_PROBLEM TO WORK ON_
Which of the lines in the records below hold the string "computer"? Copy every one of them.

_RECORDS SHOWN_
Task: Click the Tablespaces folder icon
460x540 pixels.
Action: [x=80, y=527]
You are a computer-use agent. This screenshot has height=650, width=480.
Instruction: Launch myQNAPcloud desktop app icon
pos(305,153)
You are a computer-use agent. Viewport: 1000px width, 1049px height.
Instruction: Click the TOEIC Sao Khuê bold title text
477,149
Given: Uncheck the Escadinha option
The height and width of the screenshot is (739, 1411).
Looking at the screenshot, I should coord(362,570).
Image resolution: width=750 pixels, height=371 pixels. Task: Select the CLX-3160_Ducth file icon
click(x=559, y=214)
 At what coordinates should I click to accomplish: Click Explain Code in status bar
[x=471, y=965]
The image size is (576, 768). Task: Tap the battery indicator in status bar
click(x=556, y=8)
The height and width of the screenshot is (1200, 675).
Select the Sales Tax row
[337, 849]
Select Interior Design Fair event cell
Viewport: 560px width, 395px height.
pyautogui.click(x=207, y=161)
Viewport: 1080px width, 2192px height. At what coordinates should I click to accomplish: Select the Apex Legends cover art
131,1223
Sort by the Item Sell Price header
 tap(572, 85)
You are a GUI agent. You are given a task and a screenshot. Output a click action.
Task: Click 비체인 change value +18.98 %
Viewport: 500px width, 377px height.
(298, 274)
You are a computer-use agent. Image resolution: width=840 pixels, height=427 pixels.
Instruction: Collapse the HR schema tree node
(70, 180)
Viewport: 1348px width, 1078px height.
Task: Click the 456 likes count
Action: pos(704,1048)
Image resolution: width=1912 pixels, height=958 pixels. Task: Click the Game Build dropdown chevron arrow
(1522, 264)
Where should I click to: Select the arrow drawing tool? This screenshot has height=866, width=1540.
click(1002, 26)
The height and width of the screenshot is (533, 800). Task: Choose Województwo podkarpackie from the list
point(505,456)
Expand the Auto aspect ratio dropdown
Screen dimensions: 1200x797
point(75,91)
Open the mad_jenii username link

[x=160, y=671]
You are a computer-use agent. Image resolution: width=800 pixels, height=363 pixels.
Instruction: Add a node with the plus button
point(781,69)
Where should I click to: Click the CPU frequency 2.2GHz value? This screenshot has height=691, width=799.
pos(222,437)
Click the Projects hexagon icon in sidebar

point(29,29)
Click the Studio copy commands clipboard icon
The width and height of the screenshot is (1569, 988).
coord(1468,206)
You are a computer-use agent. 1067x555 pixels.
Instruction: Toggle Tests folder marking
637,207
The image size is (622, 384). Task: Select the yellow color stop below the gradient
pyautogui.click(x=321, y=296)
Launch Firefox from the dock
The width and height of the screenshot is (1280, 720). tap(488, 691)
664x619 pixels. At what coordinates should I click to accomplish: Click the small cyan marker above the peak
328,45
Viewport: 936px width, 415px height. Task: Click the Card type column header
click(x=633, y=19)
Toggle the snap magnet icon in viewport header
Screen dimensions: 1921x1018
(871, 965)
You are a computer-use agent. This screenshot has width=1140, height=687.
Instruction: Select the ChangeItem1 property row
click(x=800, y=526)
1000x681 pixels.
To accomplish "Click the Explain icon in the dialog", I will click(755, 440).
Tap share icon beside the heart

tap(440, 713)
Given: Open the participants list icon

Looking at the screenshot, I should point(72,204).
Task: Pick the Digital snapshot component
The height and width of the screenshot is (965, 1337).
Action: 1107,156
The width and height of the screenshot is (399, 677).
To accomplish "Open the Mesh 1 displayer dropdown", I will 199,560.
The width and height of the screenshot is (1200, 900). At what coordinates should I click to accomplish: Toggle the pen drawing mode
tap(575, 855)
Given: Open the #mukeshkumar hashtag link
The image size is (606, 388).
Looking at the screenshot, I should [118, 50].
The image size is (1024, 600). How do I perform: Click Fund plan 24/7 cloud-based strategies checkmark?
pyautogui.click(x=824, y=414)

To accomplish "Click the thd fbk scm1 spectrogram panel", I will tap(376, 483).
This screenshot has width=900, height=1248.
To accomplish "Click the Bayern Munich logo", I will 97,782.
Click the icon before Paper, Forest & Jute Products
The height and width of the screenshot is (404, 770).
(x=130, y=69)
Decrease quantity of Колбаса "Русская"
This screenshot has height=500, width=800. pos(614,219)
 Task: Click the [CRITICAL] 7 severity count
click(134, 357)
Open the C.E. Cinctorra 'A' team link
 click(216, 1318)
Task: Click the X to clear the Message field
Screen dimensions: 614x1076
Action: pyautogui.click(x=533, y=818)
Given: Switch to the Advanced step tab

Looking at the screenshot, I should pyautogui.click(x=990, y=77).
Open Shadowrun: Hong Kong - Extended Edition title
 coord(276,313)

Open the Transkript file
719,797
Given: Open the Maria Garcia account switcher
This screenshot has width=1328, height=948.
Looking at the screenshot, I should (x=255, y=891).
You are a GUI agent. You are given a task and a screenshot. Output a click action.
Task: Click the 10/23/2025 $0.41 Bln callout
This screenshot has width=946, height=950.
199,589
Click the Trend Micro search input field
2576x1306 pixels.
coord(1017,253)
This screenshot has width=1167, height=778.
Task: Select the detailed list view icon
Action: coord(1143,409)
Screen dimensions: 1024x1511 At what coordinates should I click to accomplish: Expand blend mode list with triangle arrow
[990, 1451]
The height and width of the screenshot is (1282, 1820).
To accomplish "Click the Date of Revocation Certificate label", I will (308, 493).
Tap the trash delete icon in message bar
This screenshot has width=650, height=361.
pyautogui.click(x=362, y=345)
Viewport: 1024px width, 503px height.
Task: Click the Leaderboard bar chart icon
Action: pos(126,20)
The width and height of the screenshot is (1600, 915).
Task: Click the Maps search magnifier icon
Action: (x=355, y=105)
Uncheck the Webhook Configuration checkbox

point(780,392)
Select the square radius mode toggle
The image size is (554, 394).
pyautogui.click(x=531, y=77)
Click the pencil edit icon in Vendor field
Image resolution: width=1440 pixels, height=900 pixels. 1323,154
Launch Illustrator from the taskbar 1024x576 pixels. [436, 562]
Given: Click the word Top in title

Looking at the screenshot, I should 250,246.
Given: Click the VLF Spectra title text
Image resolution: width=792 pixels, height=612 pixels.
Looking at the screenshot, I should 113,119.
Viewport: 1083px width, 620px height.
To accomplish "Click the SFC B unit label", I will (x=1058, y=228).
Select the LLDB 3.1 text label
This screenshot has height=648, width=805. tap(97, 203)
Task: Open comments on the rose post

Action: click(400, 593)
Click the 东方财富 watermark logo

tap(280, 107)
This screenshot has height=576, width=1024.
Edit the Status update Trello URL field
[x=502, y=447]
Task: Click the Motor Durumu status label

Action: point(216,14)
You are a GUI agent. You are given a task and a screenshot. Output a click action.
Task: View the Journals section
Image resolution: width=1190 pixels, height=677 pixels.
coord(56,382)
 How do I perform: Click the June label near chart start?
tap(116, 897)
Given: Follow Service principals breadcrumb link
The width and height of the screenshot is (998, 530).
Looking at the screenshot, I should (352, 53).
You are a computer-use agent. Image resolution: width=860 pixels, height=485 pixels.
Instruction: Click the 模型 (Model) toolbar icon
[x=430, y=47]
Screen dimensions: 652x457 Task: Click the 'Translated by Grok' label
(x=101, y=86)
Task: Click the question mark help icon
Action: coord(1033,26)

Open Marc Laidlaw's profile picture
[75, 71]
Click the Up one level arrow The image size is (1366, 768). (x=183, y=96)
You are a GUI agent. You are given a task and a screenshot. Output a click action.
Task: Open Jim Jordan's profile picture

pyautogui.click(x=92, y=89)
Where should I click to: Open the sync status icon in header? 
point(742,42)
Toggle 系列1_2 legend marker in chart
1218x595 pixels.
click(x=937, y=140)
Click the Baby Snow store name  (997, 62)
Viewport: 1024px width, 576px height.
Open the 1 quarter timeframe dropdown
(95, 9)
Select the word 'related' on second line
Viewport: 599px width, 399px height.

_TASK ANSWER_
You are a computer-use agent. This screenshot has height=650, width=480.
You are a computer-use agent. Viewport: 1000px width, 1049px height.
You are a computer-use agent. Image resolution: width=840 pixels, height=427 pixels.
You are a computer-use agent. Image resolution: width=800 pixels, height=363 pixels.
You are a computer-use agent. 1067x555 pixels.
You are a computer-use agent. This screenshot has width=1140, height=687.
You are a computer-use agent. Image resolution: width=860 pixels, height=485 pixels.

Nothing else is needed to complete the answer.